• [To do]: Print the range of lines that opens with the line containing "Image resolution: width=1024, height=1809." and closes with the last line of the listing. Include both ends; print nothing more.

• [Records shown]:
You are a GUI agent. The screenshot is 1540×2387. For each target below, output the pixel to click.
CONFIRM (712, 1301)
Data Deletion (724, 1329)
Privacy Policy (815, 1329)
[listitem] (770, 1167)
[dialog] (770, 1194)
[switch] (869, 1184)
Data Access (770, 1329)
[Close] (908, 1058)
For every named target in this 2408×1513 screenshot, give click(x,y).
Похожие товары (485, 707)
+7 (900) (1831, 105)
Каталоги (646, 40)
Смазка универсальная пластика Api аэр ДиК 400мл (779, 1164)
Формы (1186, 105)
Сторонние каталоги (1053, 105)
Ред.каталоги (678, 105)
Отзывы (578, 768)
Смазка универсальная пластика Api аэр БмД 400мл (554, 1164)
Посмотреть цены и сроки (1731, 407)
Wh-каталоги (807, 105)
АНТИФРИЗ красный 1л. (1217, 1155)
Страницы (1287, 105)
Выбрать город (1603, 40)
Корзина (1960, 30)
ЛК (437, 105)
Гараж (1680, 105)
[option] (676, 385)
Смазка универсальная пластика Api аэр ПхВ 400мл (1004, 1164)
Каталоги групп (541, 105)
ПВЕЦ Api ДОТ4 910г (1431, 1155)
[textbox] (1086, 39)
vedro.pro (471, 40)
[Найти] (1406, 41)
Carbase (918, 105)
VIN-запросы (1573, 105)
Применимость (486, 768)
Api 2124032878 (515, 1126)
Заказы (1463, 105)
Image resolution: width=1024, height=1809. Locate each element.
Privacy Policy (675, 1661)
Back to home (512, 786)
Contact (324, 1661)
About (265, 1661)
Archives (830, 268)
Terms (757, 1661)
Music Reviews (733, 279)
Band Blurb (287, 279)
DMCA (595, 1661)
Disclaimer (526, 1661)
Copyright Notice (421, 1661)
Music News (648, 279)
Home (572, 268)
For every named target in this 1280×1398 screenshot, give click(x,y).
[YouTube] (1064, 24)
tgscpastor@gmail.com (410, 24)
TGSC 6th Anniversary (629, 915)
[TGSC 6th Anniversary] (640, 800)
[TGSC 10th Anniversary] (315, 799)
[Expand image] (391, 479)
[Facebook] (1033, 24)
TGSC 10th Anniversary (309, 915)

• [Written response]:
Image resolution: width=1024, height=1809. Locate each element.
Privacy Policy (675, 1661)
Back to home (512, 786)
Contact (324, 1661)
About (265, 1661)
Archives (830, 268)
Terms (757, 1661)
Music Reviews (733, 279)
Band Blurb (287, 279)
DMCA (595, 1661)
Disclaimer (526, 1661)
Copyright Notice (421, 1661)
Music News (648, 279)
Home (572, 268)
For every named target in this 1280×1398 screenshot, give click(x,y).
[YouTube] (1064, 24)
tgscpastor@gmail.com (410, 24)
TGSC 6th Anniversary (629, 915)
[TGSC 6th Anniversary] (640, 800)
[TGSC 10th Anniversary] (315, 799)
[Expand image] (391, 479)
[Facebook] (1033, 24)
TGSC 10th Anniversary (309, 915)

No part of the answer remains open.